« Belacqua, je ne te plaindrai plus
désormais : mais, dis-moi : pourquoi es-tu assis
en ce lieu ? Attends-tu une escorte ? »
Je vous propose une visite, ou une rencontre, ou plutôt une promenade.
Cela se passe d’abord au Purgatoire, et Dante dit à Virgile, dont chacun sait qu’il l’accompagne :
« Mon doux seigneur, jette les yeux
sur cet homme-ci, à l’air plus indolent
que si paresse était sa sœur. »
L’homme se tourne vers eux et dit à Dante :
« Va donc là-haut, toi qui es si vaillant. »
Là-haut, jusqu’au Paradis. Et Dante continue :
« Je reconnus alors qui il était, et cette angoisse
qui pressait encore ma respiration
ne put m’empêcher d’aller vers lui. »
Il continue :
« Ses gestes paresseux et ses brèves paroles
me portèrent un peu à sourire.1 »
Et Dante le reconnaît, et le nomme donc : Belacqua.
Il paraît, nous dit Jacqueline Risset, la traductrice que je suis, que ce Belacqua est le « surnom d’un artisan florentin du temps de Dante, sculpteur de manches de luth et de guitares, buveur et paresseux. »
Donc pas un poète, or nous sommes en poésie, dans le Chant IV du Purgatoire. Mais attendez ce qui suit, là où commence ma promenade.
C’est que ce Belacqua va devenir le personnage principal d’un des premiers ouvrages de Samuel Beckett, intitulé en français Bande et Sarabande, en anglais More Pricks than Kicks, qui date de 19342. Cet ouvrage commence en effet par un premier épisode intitulé « Dante et le homard ». Beckett commence : « C’était le matin et Belacqua se trouvait coincé dans la lune aux premiers chants de celle-ci.

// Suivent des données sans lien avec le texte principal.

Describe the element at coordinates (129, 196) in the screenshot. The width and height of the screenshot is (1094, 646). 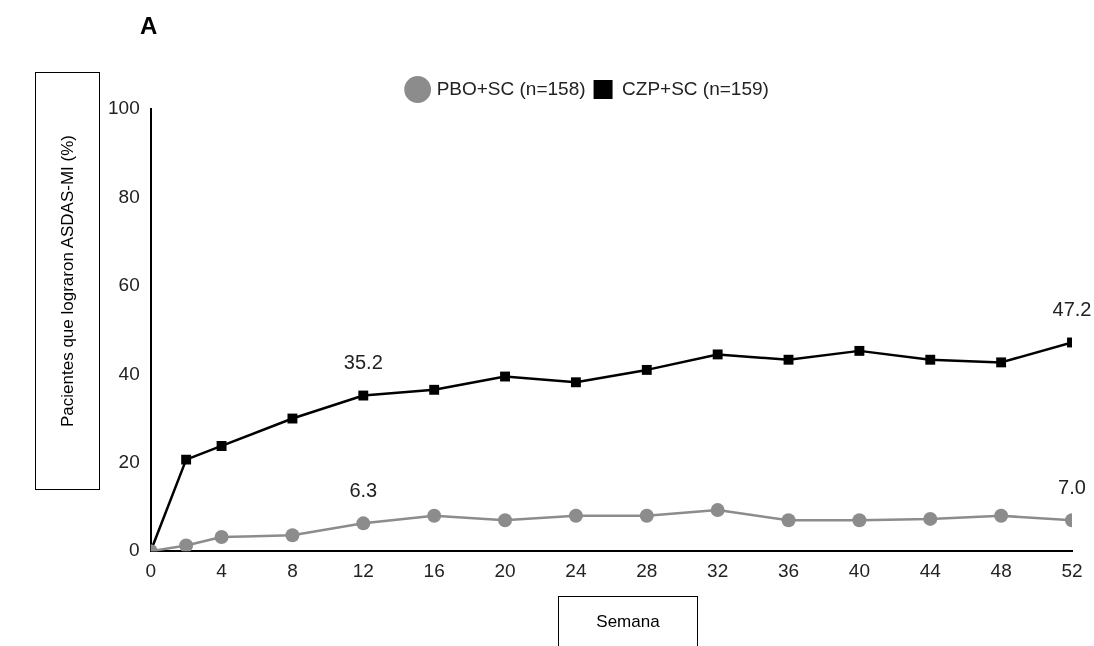
I see `y-tick-label: 80` at that location.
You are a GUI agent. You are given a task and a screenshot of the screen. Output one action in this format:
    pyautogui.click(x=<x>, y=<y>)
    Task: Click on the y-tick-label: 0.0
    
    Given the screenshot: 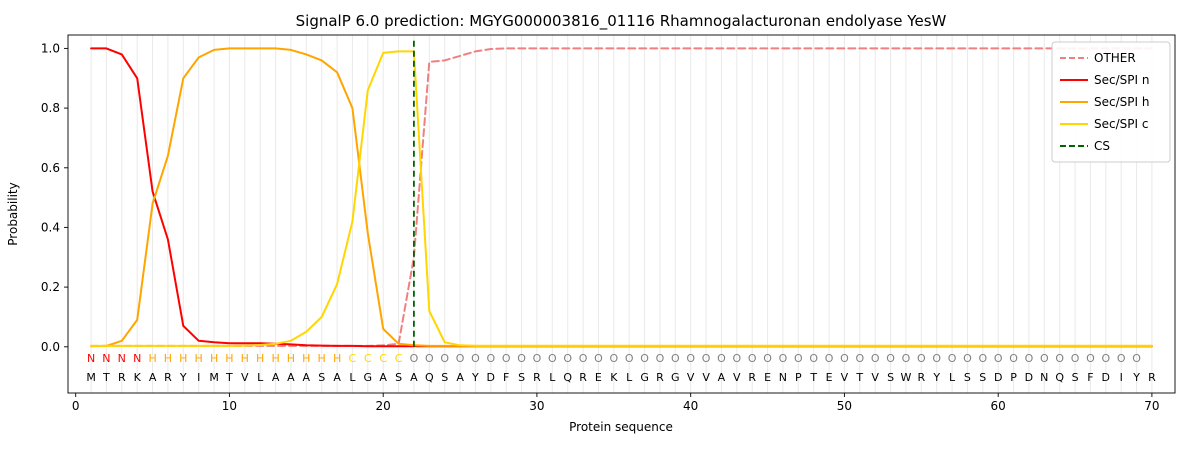 What is the action you would take?
    pyautogui.click(x=50, y=347)
    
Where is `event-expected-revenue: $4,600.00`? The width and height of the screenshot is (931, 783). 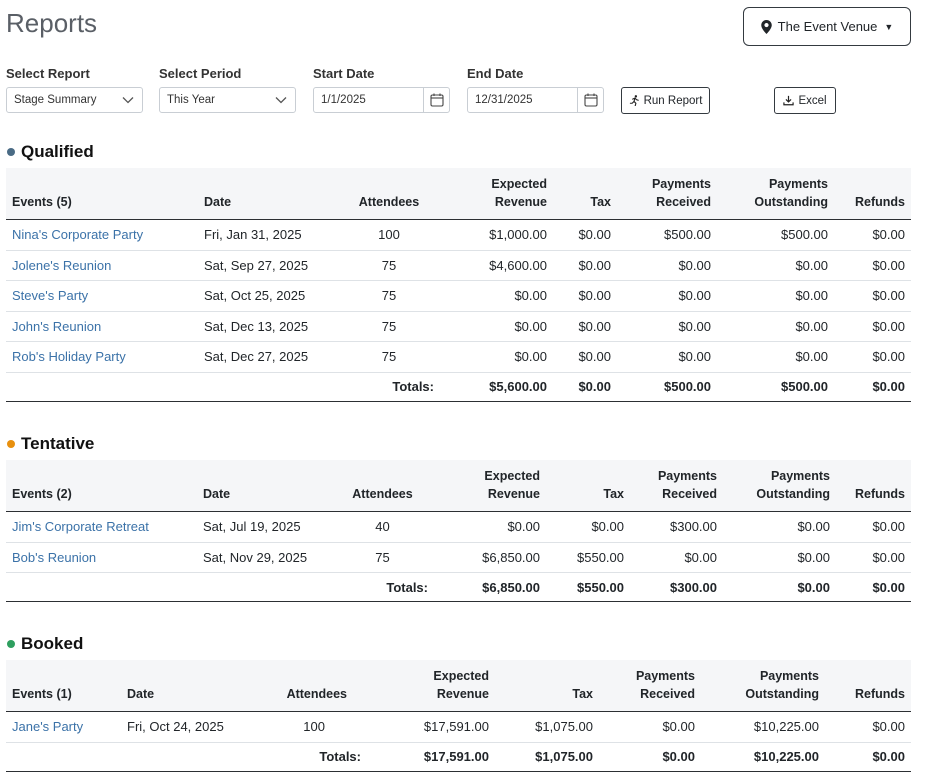
event-expected-revenue: $4,600.00 is located at coordinates (496, 266).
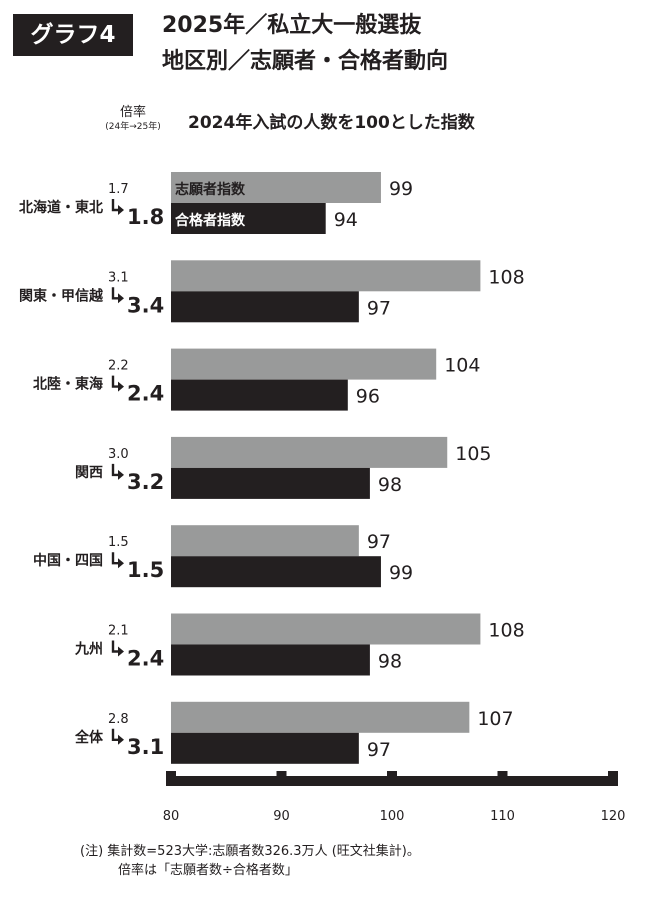 The width and height of the screenshot is (660, 900). What do you see at coordinates (73, 35) in the screenshot?
I see `chart-number-badge: グラフ4` at bounding box center [73, 35].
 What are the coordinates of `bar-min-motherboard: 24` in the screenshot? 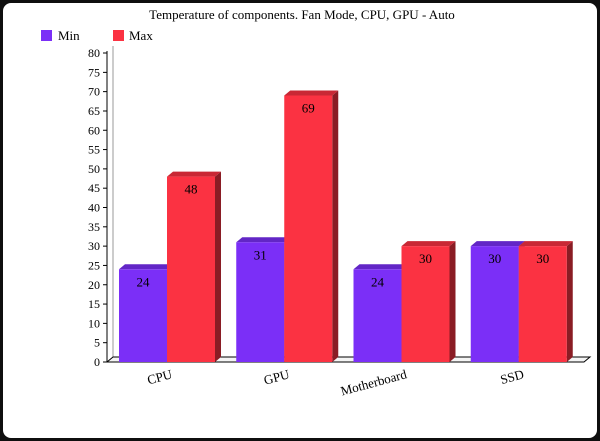 It's located at (380, 313).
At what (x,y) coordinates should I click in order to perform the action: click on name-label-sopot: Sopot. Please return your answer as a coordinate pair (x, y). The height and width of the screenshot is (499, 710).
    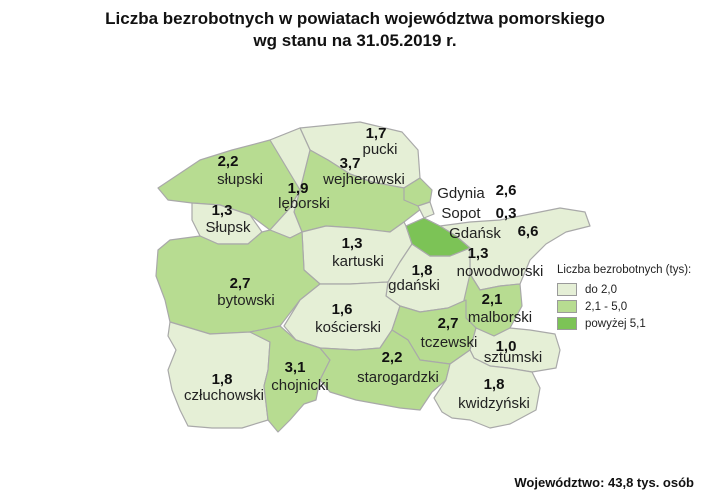
    Looking at the image, I should click on (461, 214).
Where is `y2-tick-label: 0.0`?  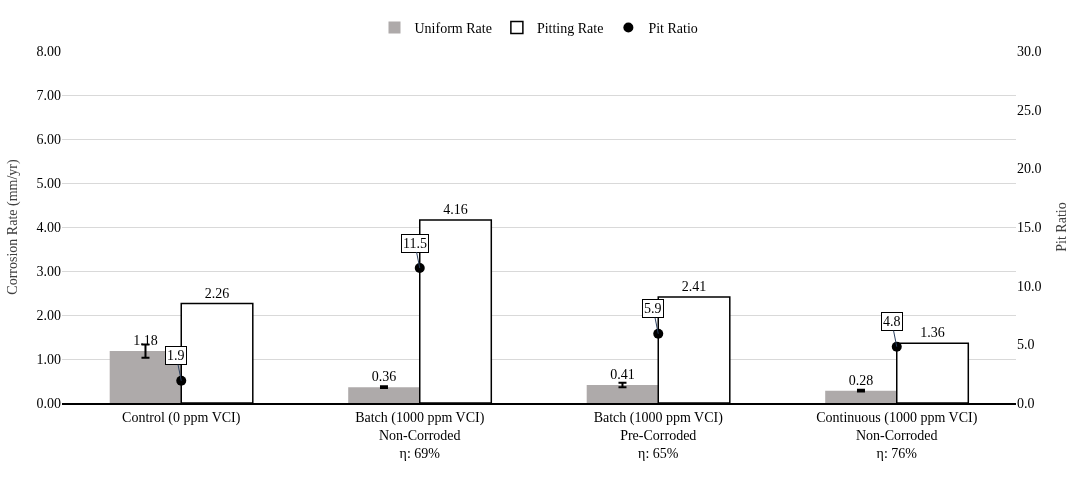 y2-tick-label: 0.0 is located at coordinates (1026, 403).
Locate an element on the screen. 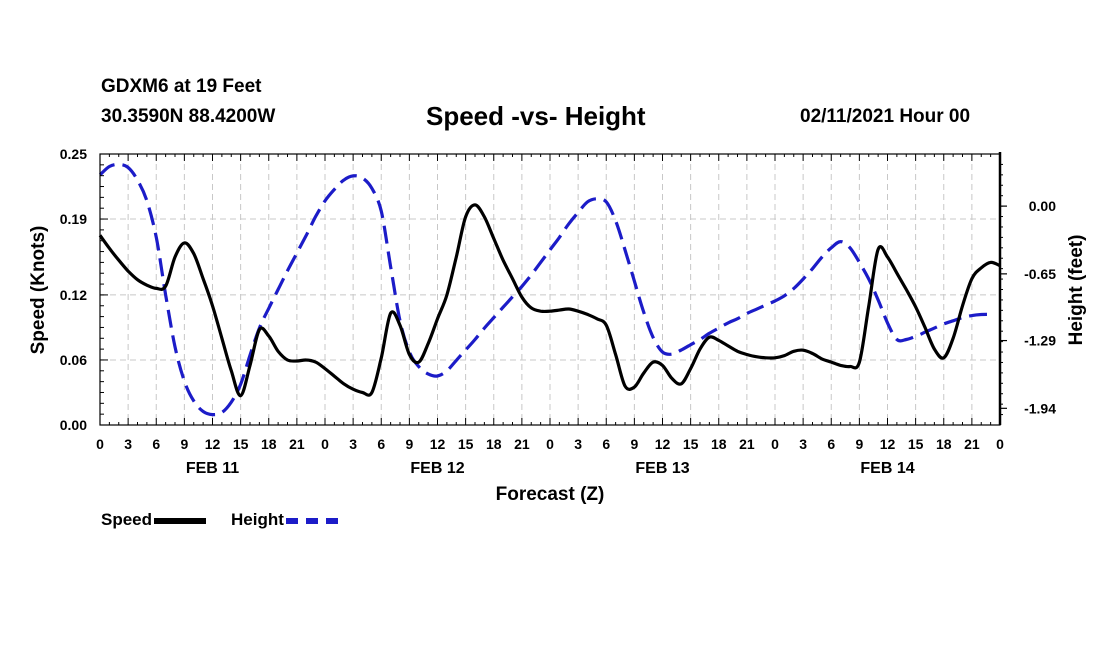 Image resolution: width=1100 pixels, height=650 pixels. y-tick-label: 0.25 is located at coordinates (74, 154).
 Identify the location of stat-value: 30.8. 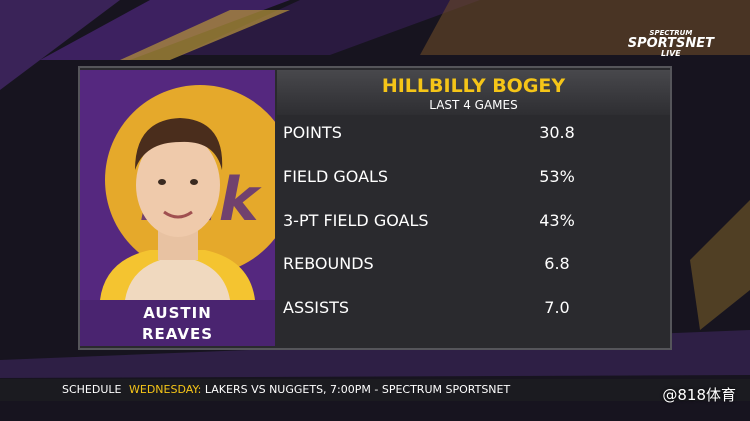
(557, 132).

Il était tellement enlisé qu’il ne pouvait ni reculer ni avancer. La bienheureuse Béatrice était là, Dante aussi, et elle lui expliquait les taches de la lune. »
Ce qui semble attirer Beckett chez ce personnage, c’est justement son indolence, par opposition à l’audace constante de Dante, qui ne songe pas à s’arrêter. Penser sans cesse à Dante mais ne pas le suivre…
Mais l’énigme, me semble-t-il, naît de ce que le roman raconte toutes sortes d’épisodes et d’évocations tous plus virtuoses, inventifs et étranges, de sorte qu’on oublie lentement l’origine dantesque du personnage pour entrer dans un roman indépendant. Comme si loin de la poésie, le romanesque s’emparait de la matière, et révélait l’inscription de Samuel Beckett, admirateur constant de Dante – comme le dit Edith Fournier qui présente et traduit ce roman – comme s’il s’embarquait, dans l’autre genre, l’autre métier que celui de poète : le romancier ! De ce poète qu’est devenu cet ancien artisan de musique. Car dans les épisodes romanesques qui vont le prendre dans leurs griffes, Belacqua, entre autres, va se marier trois fois, boire sans cesse, et mourir à la fin.
La question que je me pose est seulement celle-ci : vous avez choisi cet ami de Dante et lui avez d’abord conservé son caractère d’indolent radical, d’indifférent à son salut, car il dit à Dante : « Ô frère, monter là-haut, qu’importe ? » N’est-ce pas que vous auriez proposé, risqué un personnage capable de présenter ce que vous-même choisirez dans les aléas subtils et tant diversifiés de votre existence, presque immobiles, si peu romantiques, entièrement soumis aux incartades du langage, tandis que, lentement, mais indéfectiblement, vous reveniez à la Poésie – loin de Dante, apparemment –mais en vérité, parallèlement à vos romans extraordinaires, en inventant des poèmes littéraux, resserrés, rares et inouïs. Parfois un mot, deux mots, une phrase, quelques vers. Et vous en avez parsemé la terre.
Car plusieurs de vos nouvelles, et ce que le catalogue de vos œuvres intitule « théâtre, télévision, radio », et même si on y ajoute les pièces géométriques, les œuvres avec figures, schémas, tables et dessins, ne sont-ce pas autant d’œuvres de poésie ? Oui il faut étendre la poésie jusqu’à ces peintures mentales, ces exercices spatiaux, ces structures.
C’est que grâce à Samuel Beckett, la poésie s’est ouverte, presque marginalement, à ce qui se dérobait peut-être à la littérature.
Et c’est qu’alors la littérature a peut-être changé… de style !
François Regnault
[1] Dante, La Divine Comédie, Le Purgatoire, Chant IV, traduction de Jacqueline Risset, GF Flammarion, édition corrigée, 2005.
[2] Beckett S., Bande et sarabande, traduit de l’anglais et présenté par Edith Fournier, Paris, Les éditions de minuit, 1994.